• **Data section**:

★ ★ ★ ★ ★

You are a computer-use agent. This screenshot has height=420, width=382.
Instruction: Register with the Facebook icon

★ ★ ★ ★ ★

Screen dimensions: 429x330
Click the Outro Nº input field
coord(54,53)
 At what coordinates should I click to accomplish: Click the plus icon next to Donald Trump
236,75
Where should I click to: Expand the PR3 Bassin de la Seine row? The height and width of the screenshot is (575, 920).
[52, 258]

★ ★ ★ ★ ★

• **About this exercise**: Begin with the line above that has "You are a computer-use" and continue through the line that has "Instruction: Register with the Facebook icon", setting each one down exactly. Stop there.

• **Response to the exercise**:
You are a computer-use agent. This screenshot has height=420, width=382.
Instruction: Register with the Facebook icon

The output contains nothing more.